# Lambda School Data Science - A First Look at Data



## Lecture - let's explore Python DS libraries and examples!

The Python Data Science ecosystem is huge. You've seen some of the big pieces - pandas, scikit-learn, matplotlib. What parts do you want to see more of?

In [0]:
# TODO - we'll be doing this live, taking requests
# and reproducing what it is to look up and learn things



2

## Assignment - now it's your turn

Pick at least one Python DS library, and using documentation/examples reproduce in this notebook something cool.
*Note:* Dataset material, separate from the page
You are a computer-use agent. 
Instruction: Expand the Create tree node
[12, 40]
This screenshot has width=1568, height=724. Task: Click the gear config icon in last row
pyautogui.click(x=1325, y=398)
It's OK if you don't fully understand it or get it 100% working, but do put in effort and look things up.

In [2]:
import pandas as pd
import random

betting_data = pd.read_csv("https://raw.githubusercontent.com/BuzzFeedNews/2016-01-tennis-betting-analysis/master/data/anonymous_betting_data.csv")

def get_outlier_openings(match_books):
  median = match_books['implied_prob_winner_open'].median()
  return match_books[
      (match_books["implied_prob_winner_open"] - median).abs() > .1
  ]

outlier_openings = betting_data\
  .groupby('match_uid').apply(get_outlier_openings)

selected_betting_data = betting_data[
    ~betting_data["match_book_uid"].isin(outlier_openings["match_book_uid"]) &
    ~betting_data["is_cancelled_or_walkover"]
].copy()

print("The selected data removes {0} matches."\
     .format(betting_data["match_uid"].nunique() - selected_betting_data["match_uid"].nunique()))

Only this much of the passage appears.